In Natural Causes, Ehrenreich uses the latest biomedical research to challenge our assumption that we have agency over our bodies and minds. Microscopic cells called macrophages make their own “decisions”, and not always to our benefit – they can aid the growth of tumors and attack other cells, with life-threatening results.

“This was totally shocking to me,” she says. “My research in graduate school was on macrophages and they were heroes [responsible for removing cell corpses and trash — the “garbage collector” of the body]. About 10 years ago I read in Scientific American about the discovery that they enable tumor cells to metastasize. I felt like it was treason!”

She continues: “The really shocking thing is that they can do what they want to do. I kept coming across the phrase in the scientific literature ‘cellular decision-making’.”

Ehrenreich, an atheist, finds comfort in the idea that humans do not live alone in a lifeless universe where the natural world is devoid of agency (which she describes as the ability to initiate an action).” ~

https://www.theguardian.com/lifeandstyle/2018/apr/07/barbara-ehrenreich-natural-causes-book-old-enough-to-die


Oriana:

In the 80s there used to be bumper stickers that said, “He who dies with the most toys, wins.” It didn’t take much brilliance to see the shallowness and irony of this, the macabre black humor (nothing can make a dent in the old platitude, “You can’t take it with you”). But already earlier than that, during the seventies, the religion of “longevity” was born and kept growing and growing. Now it’s “He who lives longest wins.”

In fact there used to be a magazine called “Longevity.” It didn’t last very long since its founder and editor soon died of cancer — yes, another one of those health-nut stories . . .  But in spite of various famous and not-so-famous health nuts dropping dead at a pretty young age (e.g. the man who started the running crazy dying of a heart attack while running), and perhaps because we’ve become pretty secular and deep in our bones we know that we live only once, the desire to live as long as possible has taken a powerful hold — hence millions of people going for the strange diets, the fasts, the punitive fitness workouts, the fifty or more supplements a day.

The medical-industrial complex, not to be left behind in extracting money from relatively healthy people, came up with “preventive medicine” — mainly a wide variety of tests and vaccines no one heard about until recently, and oh, they can be expensive. And the old-time vaccines? Now you need a “booster shot.”
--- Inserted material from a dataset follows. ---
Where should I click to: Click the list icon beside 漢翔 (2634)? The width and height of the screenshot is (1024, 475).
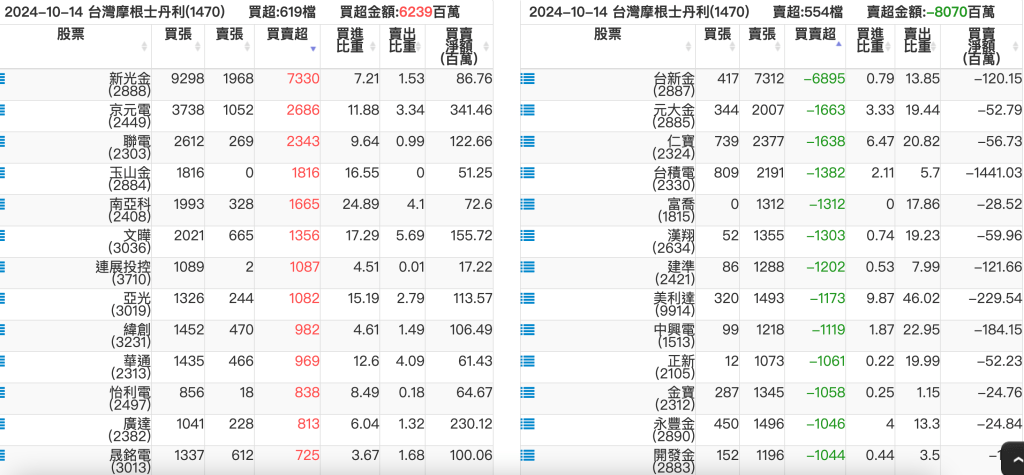point(528,236)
And now Barbara Ehrenreich, with her PhD in immunology, has had the nerve to rain on that lucrative parade. She has researched various tests and discovered that they can do more harm than good (other voices have been telling us this for some years now). Aside from that, there is the overriding question of the quality of life. When there isn’t much time left, how we spend it becomes more and more important. Would we rather spend it in medical waiting rooms (since, for the patient, most of medical practice consists of sitting and waiting), or doing something that brings us joy? Other than making the rich “health-care providers” even richer, what do we still have to give to others?

I happen to admire the idea I heard from a rabbi: that we should “recycle” all the love that we have received. You can think of it as “paying forward.” I also believe that “there is always something you can give.”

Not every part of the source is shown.